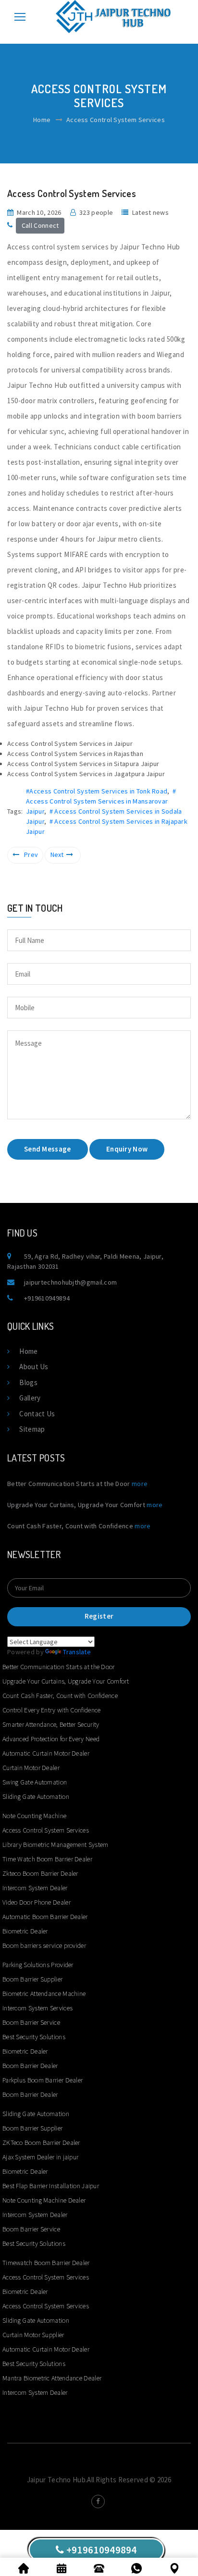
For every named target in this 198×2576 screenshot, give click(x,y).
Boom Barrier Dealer (30, 2065)
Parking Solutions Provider (38, 1964)
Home (41, 119)
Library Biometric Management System (55, 1844)
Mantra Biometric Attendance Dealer (51, 2378)
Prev (31, 854)
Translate (77, 1651)
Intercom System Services (37, 2008)
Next (57, 854)
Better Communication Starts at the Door (58, 1666)
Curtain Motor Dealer (31, 1767)
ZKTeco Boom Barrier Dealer (41, 2142)
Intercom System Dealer (35, 1887)
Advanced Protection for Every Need (50, 1738)
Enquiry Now (127, 1148)
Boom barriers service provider (44, 1945)
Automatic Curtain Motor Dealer (45, 1753)
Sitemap (32, 1429)
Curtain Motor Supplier (33, 2334)
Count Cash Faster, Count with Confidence (60, 1695)
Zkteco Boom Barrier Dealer (40, 1873)
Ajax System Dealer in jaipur (40, 2157)
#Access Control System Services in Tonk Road (96, 791)
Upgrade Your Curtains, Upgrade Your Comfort (65, 1681)
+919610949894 (47, 1298)
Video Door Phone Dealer (36, 1902)
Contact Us (37, 1413)
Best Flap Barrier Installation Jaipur (50, 2185)
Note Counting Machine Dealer (44, 2200)
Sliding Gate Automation (35, 1796)
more (140, 1483)
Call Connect (40, 225)
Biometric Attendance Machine (44, 1993)
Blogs (28, 1382)
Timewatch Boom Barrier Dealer (46, 2262)
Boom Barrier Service (31, 2022)
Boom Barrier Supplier (32, 1979)
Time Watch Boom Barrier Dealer (47, 1859)
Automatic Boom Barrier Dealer (45, 1916)
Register (99, 1616)
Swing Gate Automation (34, 1782)
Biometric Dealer (25, 1931)
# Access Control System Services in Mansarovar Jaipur (101, 801)
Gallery (29, 1397)
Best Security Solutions (33, 2036)
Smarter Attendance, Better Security (50, 1724)
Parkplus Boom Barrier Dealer (42, 2080)
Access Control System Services (45, 1830)
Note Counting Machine (34, 1815)
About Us (33, 1366)
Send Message (47, 1148)
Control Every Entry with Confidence (51, 1710)
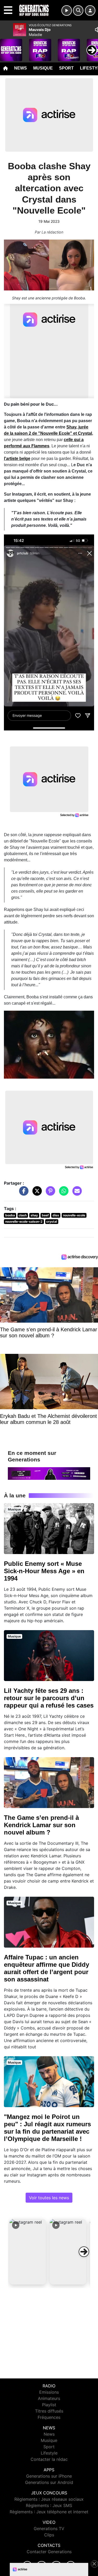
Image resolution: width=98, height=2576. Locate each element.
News (20, 68)
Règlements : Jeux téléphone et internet (49, 2511)
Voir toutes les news (49, 2197)
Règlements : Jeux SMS (49, 2505)
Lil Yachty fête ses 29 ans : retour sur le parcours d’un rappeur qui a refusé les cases (49, 1698)
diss (56, 1215)
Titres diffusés (49, 2411)
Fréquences (49, 2417)
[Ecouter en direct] (66, 10)
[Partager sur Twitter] (36, 1193)
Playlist (49, 2404)
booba (10, 1215)
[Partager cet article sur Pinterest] (49, 1193)
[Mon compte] (90, 10)
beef (45, 1215)
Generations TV (49, 2528)
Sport (66, 68)
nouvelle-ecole (74, 1215)
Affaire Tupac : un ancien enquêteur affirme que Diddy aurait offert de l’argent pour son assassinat (46, 1968)
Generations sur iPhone (49, 2476)
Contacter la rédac (49, 2459)
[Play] (6, 46)
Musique (43, 68)
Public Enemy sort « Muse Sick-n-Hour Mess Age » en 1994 (44, 1571)
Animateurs (49, 2398)
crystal (51, 1221)
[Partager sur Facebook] (22, 1193)
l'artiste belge (17, 458)
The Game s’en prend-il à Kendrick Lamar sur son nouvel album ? (41, 1825)
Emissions (49, 2392)
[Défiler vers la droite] (84, 2251)
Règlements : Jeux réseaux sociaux (49, 2499)
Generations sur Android (49, 2482)
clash (23, 1215)
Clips (49, 2534)
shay (34, 1215)
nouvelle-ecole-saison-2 (24, 1221)
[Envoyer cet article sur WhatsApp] (62, 1193)
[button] (27, 2252)
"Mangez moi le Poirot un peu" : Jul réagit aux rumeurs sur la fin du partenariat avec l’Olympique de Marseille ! (47, 2127)
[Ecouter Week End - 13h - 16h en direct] (49, 1473)
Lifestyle (49, 2453)
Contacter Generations (49, 2551)
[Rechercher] (78, 10)
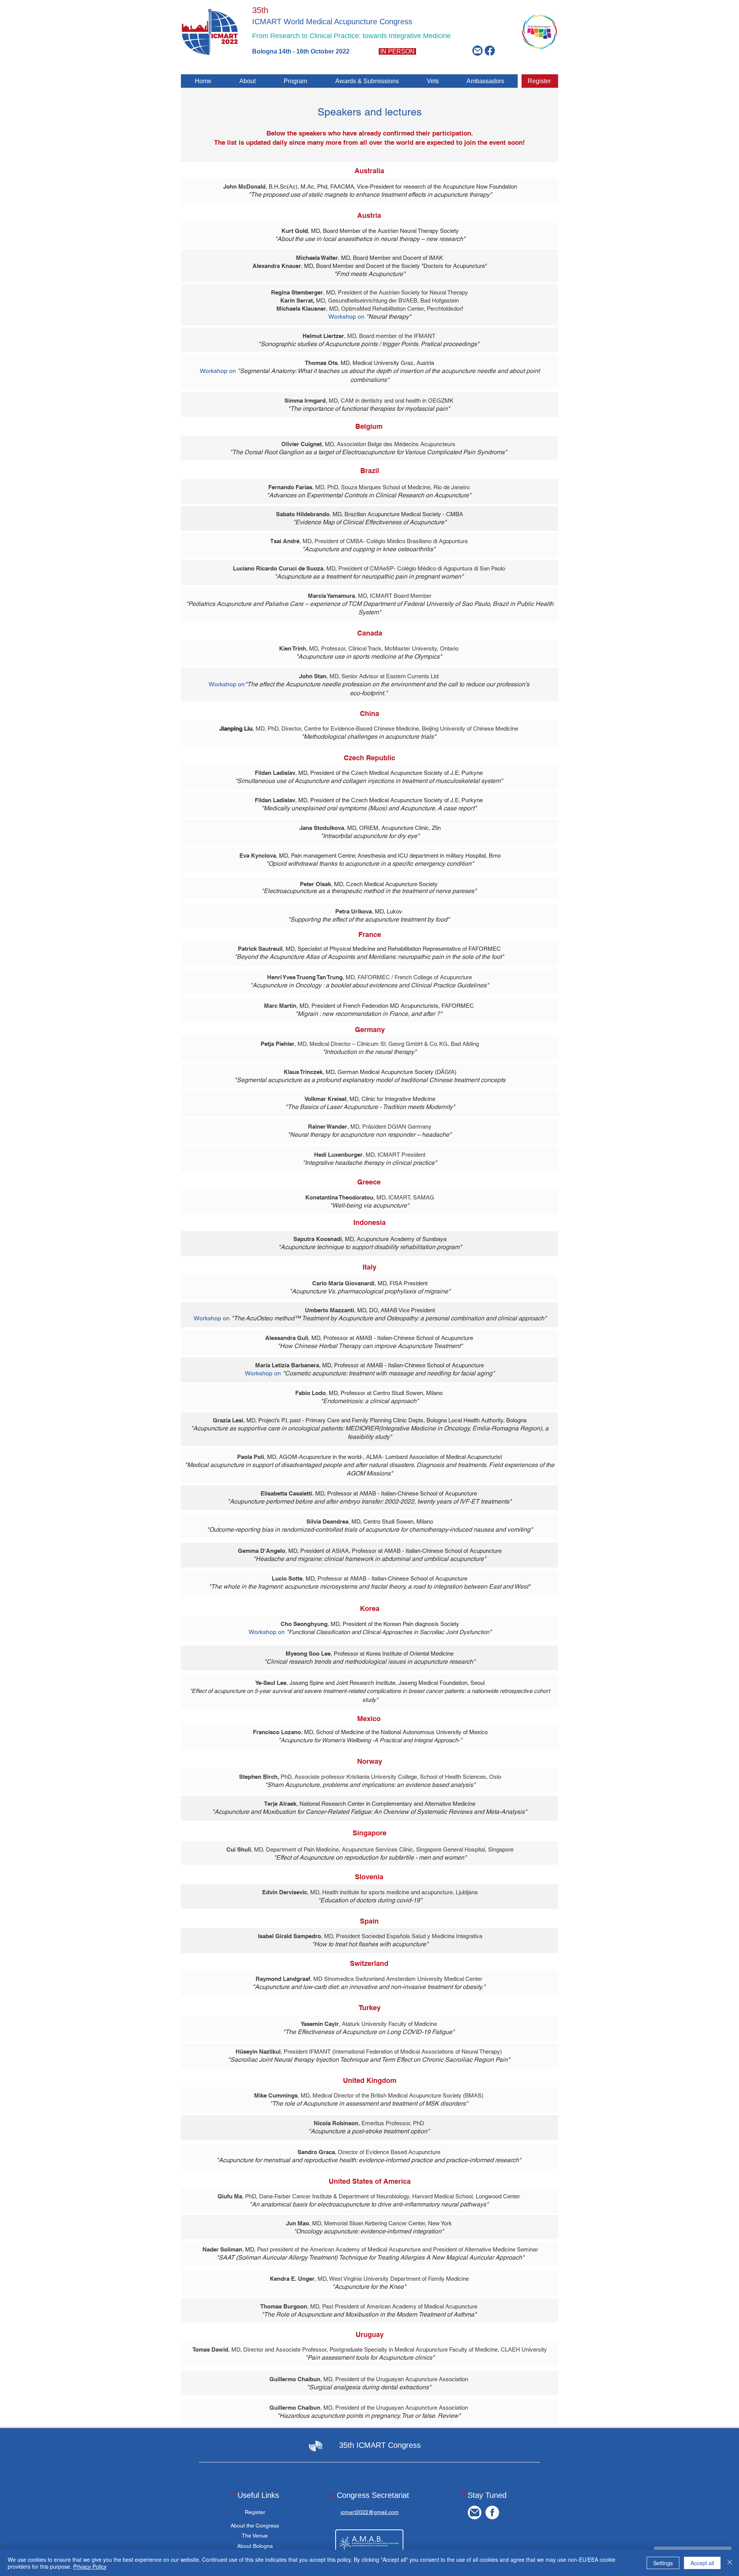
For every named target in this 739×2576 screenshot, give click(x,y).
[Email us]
##############################
▶ What you are asked to do: Copy exactly, and only, the lines from the first line of the material through the line that contains "Voir toutes les news (49, 2197)", both ends kept; no pictures.

▶ Answer section:
For every named target in this 198×2576 screenshot, give click(x,y).
Boom Barrier Dealer (30, 2065)
Parking Solutions Provider (38, 1964)
Home (41, 119)
Library Biometric Management System (55, 1844)
Mantra Biometric Attendance Dealer (51, 2378)
Prev (31, 854)
Translate (77, 1651)
Intercom System Services (37, 2008)
Next (57, 854)
Better Communication Starts at the Door (58, 1666)
Curtain Motor Dealer (31, 1767)
ZKTeco Boom Barrier Dealer (41, 2142)
Intercom System Dealer (35, 1887)
Advanced Protection for Every Need (50, 1738)
Enquiry Now (127, 1148)
Boom barriers service provider (44, 1945)
Automatic Curtain Motor Dealer (45, 1753)
Sitemap (32, 1429)
Curtain Motor Supplier (33, 2334)
Count Cash Faster, Count with Confidence (60, 1695)
Zkteco Boom Barrier Dealer (40, 1873)
Ajax System Dealer in jaipur (40, 2157)
#Access Control System Services in Tonk Road (96, 791)
Upgrade Your Curtains, Upgrade Your Comfort (65, 1681)
+919610949894 (47, 1298)
Video Door Phone Dealer (36, 1902)
Contact Us (37, 1413)
Best Flap Barrier Installation Jaipur (50, 2185)
Note Counting Machine Dealer (44, 2200)
Sliding Gate Automation (35, 1796)
more (140, 1483)
Call Connect (40, 225)
Biometric Attendance Machine (44, 1993)
Blogs (28, 1382)
Timewatch Boom Barrier Dealer (46, 2262)
Boom Barrier Service (31, 2022)
Boom Barrier Supplier (32, 1979)
Time Watch Boom Barrier Dealer (47, 1859)
Automatic Boom Barrier Dealer (45, 1916)
Register (99, 1616)
Swing Gate Automation (34, 1782)
Biometric Dealer (25, 1931)
# Access Control System Services in Mansarovar Jaipur (101, 801)
Gallery (29, 1397)
Best Security Solutions (33, 2036)
Smarter Attendance, Better Security (50, 1724)
Parkplus Boom Barrier Dealer (42, 2080)
Access Control System Services (45, 1830)
Note Counting Machine (34, 1815)
About Us (33, 1366)
Send Message (47, 1148)
Control Every Entry with Confidence (51, 1710)
Image resolution: width=98, height=2576. Locate each element.
News (20, 68)
Règlements : Jeux téléphone et internet (49, 2511)
Voir toutes les news (49, 2197)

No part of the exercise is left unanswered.